_Data for processing_:
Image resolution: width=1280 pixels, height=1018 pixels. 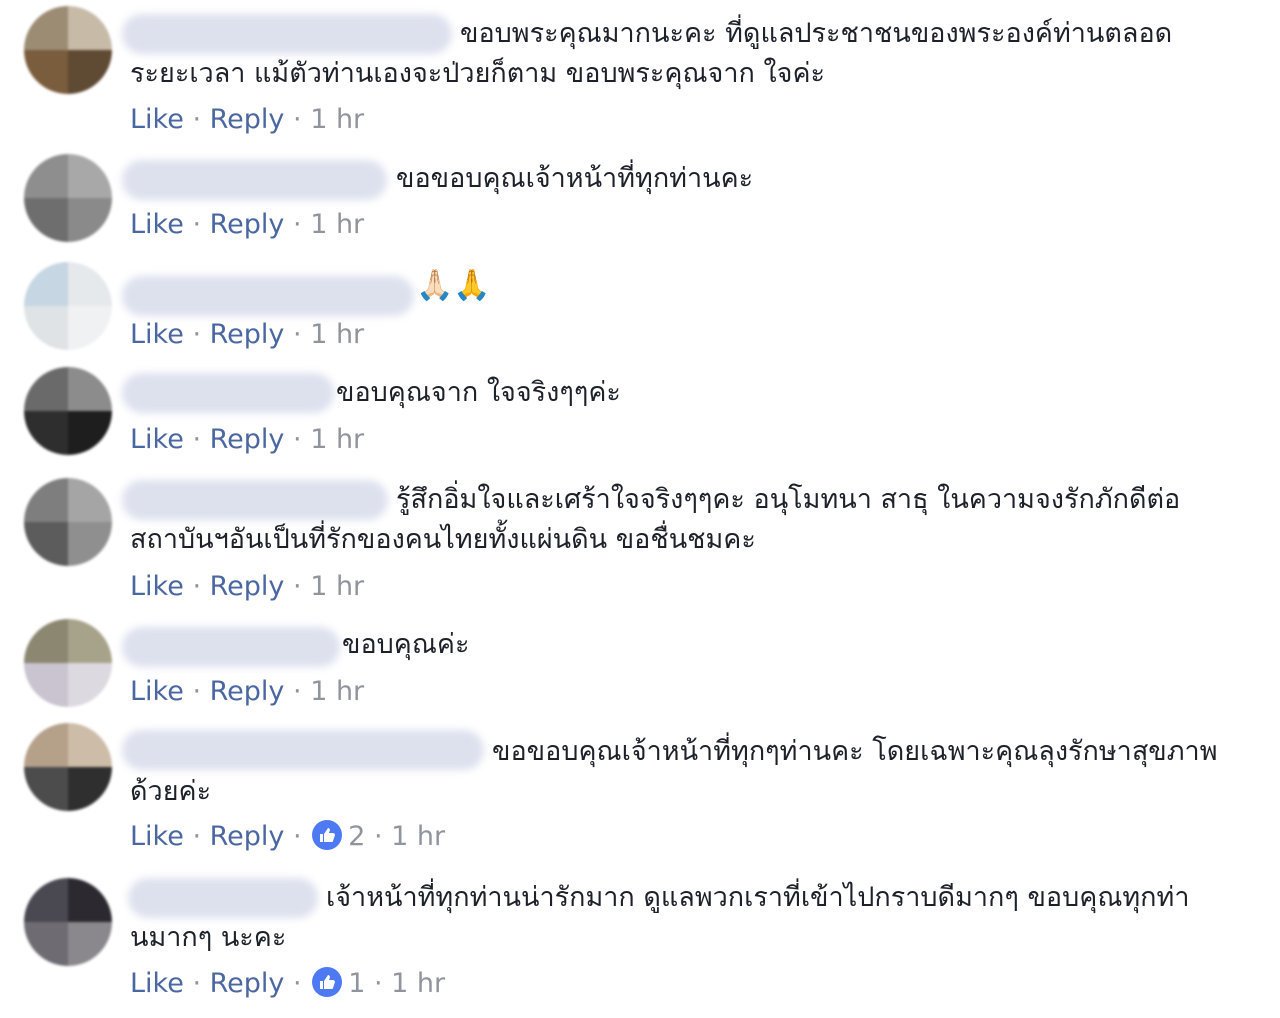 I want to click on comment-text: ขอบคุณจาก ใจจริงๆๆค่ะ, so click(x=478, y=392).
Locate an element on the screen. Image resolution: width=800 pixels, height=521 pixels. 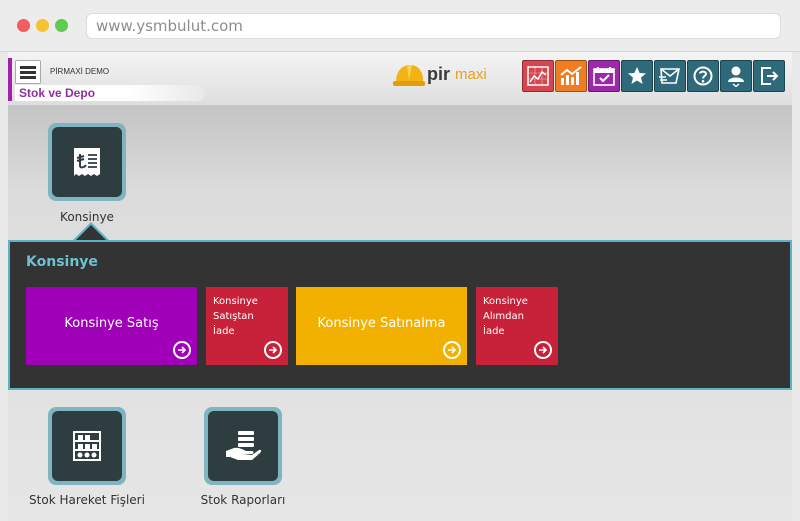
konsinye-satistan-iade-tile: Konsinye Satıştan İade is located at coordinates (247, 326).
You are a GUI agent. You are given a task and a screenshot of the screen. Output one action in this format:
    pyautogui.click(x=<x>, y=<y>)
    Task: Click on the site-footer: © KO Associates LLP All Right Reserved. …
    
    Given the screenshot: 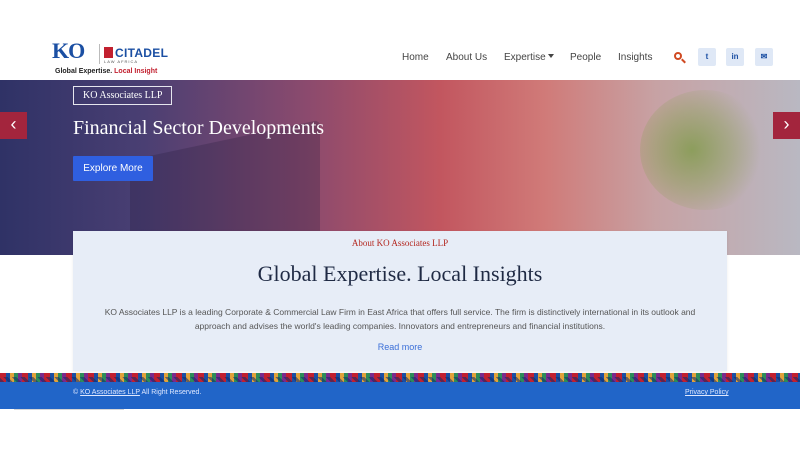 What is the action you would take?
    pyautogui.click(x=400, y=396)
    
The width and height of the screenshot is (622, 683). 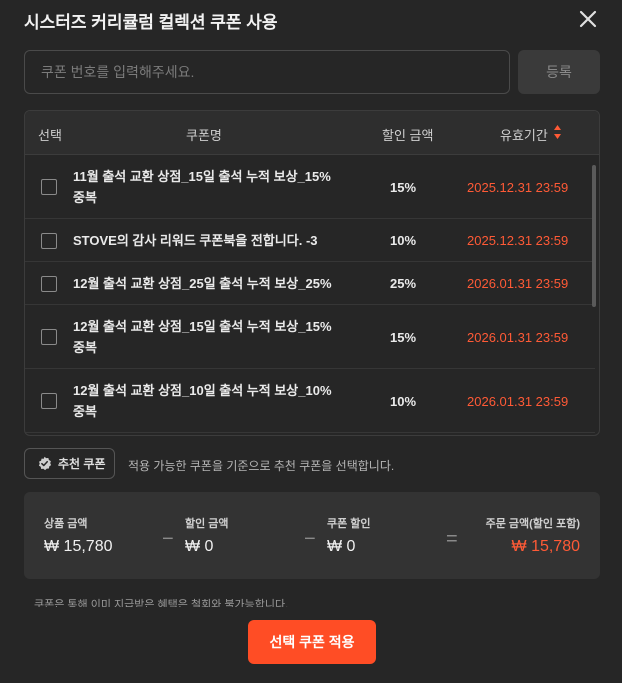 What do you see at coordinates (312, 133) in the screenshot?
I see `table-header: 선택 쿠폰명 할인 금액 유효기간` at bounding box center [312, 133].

==

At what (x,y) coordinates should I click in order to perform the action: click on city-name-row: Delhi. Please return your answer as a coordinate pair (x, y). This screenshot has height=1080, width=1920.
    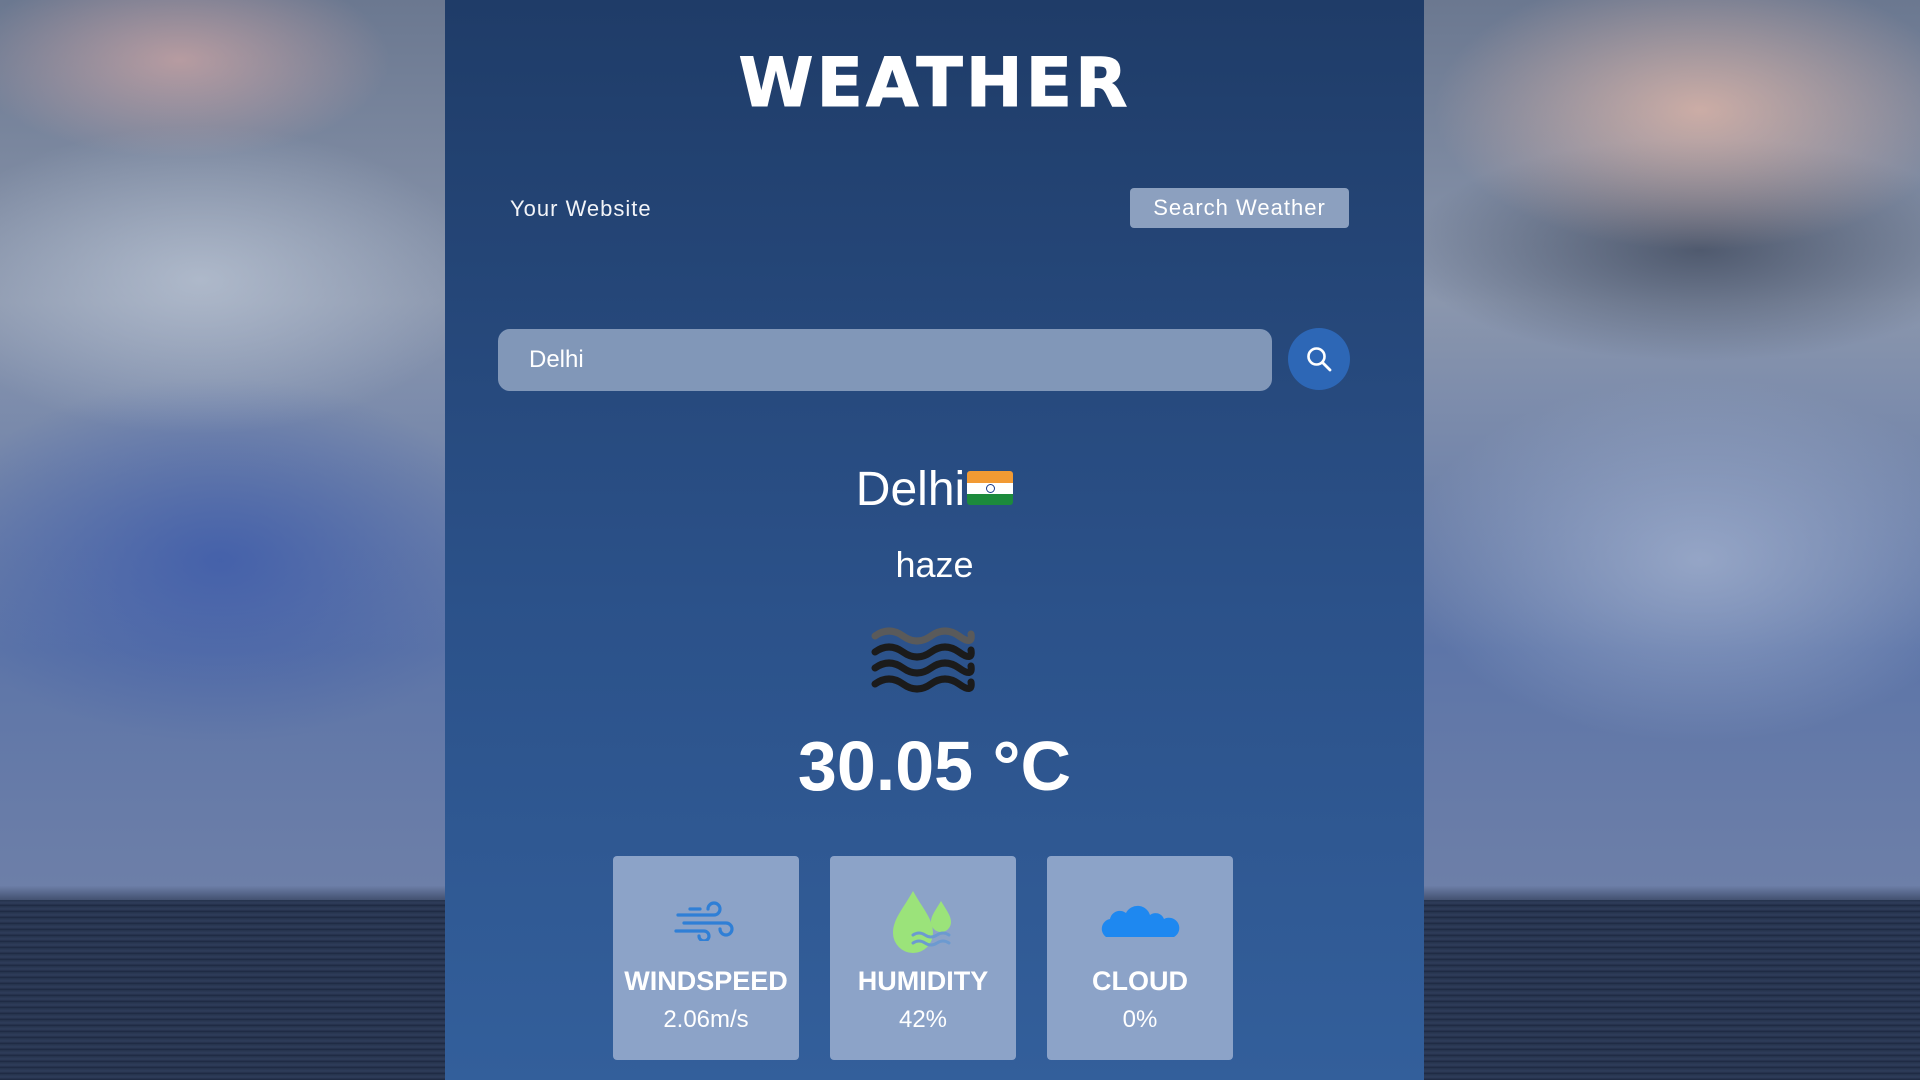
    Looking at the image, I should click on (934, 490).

---

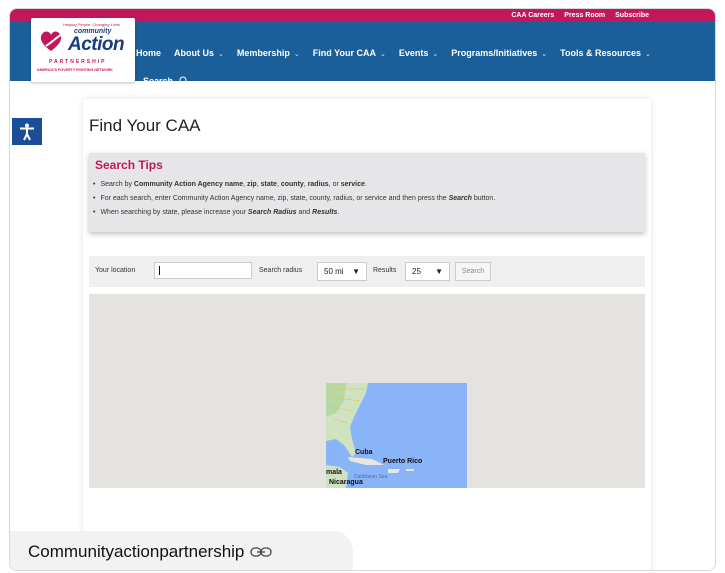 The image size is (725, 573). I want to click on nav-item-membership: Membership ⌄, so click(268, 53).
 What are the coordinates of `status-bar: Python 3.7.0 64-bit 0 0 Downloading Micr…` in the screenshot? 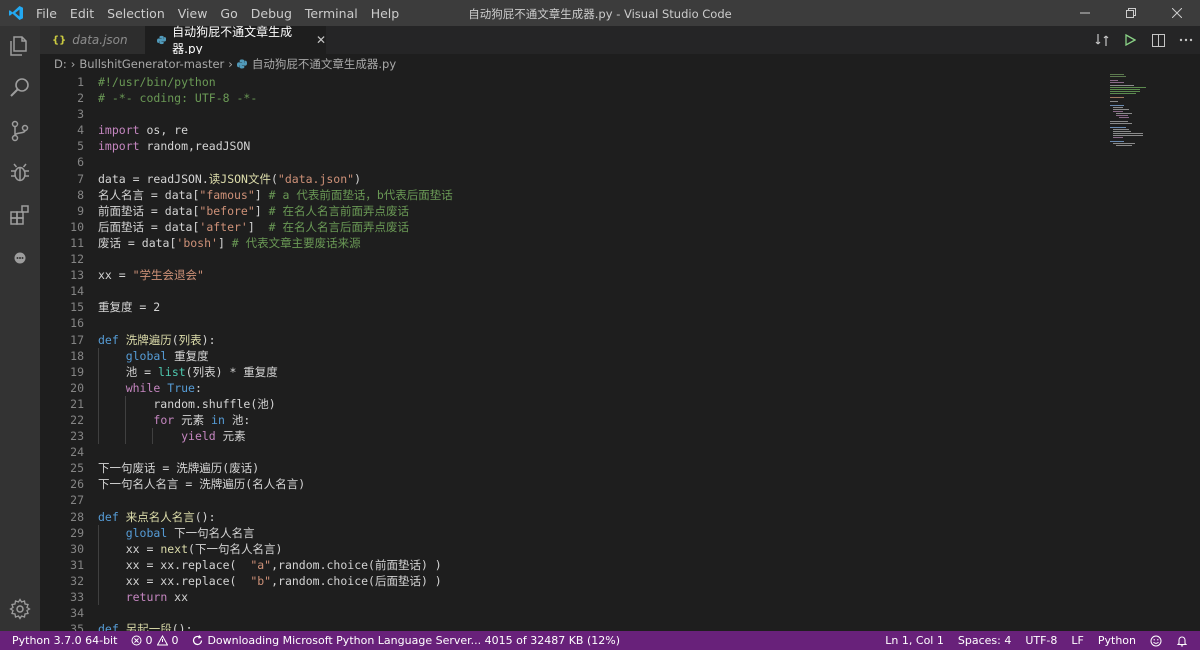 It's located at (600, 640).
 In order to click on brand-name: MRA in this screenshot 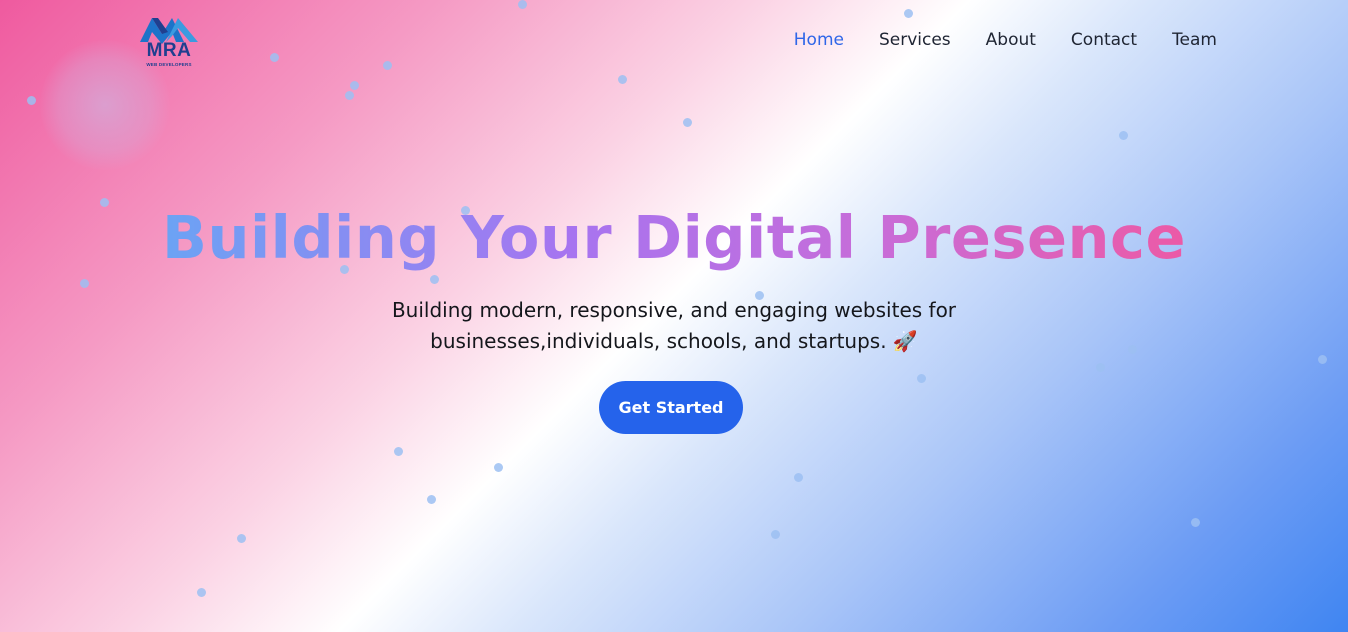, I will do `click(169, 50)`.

_About this task_: How many lines of the material above contain the string "should", counting case? Reply with the number only.

_Exercise result_: 2